Saturday, January 12, 2008

Awards?I Don't Need Any Stinkin' Awards!

This weekend, the indy wrestling group I work for is having their annual awards/Hall Of Fame dinner.The dinner is in it's third year.This is also the third year that I plan on not attending.So now you're saying "Who cares?If you're not going why bring it up?"To that, I have two things to say:

1)It's my blog.I choose the topics.

2)This year is different.

I actually thought about going this year.I've been trying to be a little more social.I even decided to go to my job's holiday party next week after swearing to myself all year that I wouldn't go.I figure if I show my face at a social event it might cause less people to be afraid of me.Everywhere I've ever gone, there have been people who have been afraid to speak to me.From what I've gathered, it usually has something to do with the fact that I'm so quiet.People who have admitted this to me have told me that they thought that if they spoke to me that I'd ignore them or be angry with them.Sigh...I'm quiet.I'm shy.I'm awkward around new people, and even around people I know sometimes.I'm the last person anyone needs to be afraid of.If you ever meet me and want to talk to me, then just do it.I'll do the best I can to hold a conversation.If I fidget or get silent, it's because I'm drawing a blank regarding what to say next.That's all.I'm not trying to ditch you or express any dissatisfaction over having to talk to you.Quiet, shy, awkward.Remember those three things if you ever get to talk to me.But back to my topic...
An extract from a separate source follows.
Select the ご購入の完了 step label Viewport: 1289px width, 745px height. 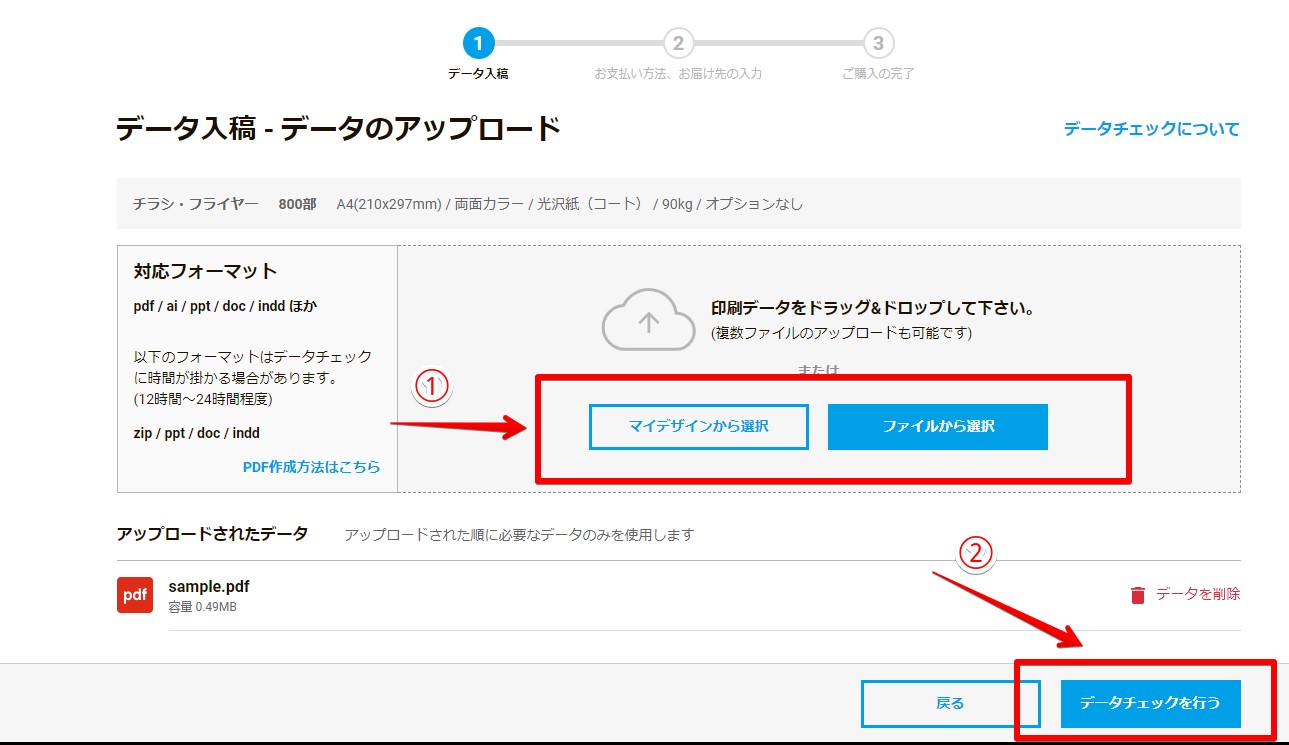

So I was considering going to the awards dinner, even if I was leaning heavily towards not going.At least I considered it, right?That's more thought than I put into it before.Then I went to practice last week.The trainer/promoter told me that I was the top vote-getter for "manager of the year" as of that moment.That was what made my mind up for me.Truth be told, I don't want any awards.I got into wrestling for my own satisfaction.My reward has always been the fact that I got to participate and see how everything is put together.Chasing awards is petty and vain, or at least for me it is.

If I really do win this, I would have had to get up and make an acceptance speech in front of everybody in attendance(as opposed to making it in the bathroom to noone but myself and a mirror).I plan on forfeiting the award if I win it.A forfeit speech probably would not go over too well, you know?"Thanks, but no thanks.I think this award is silly and unneccessary."It would be honest but a little harsh.And I won't play along and pretend to be happy.That would be out-and-out lying.

Of course the possibility exists that the voting changed things over the course of the week and I won't win.That would make this whole post completely worthless.I'd rather that happen.Let someone who appreciates it win the award.I can live with having a self-important moment over nothing here.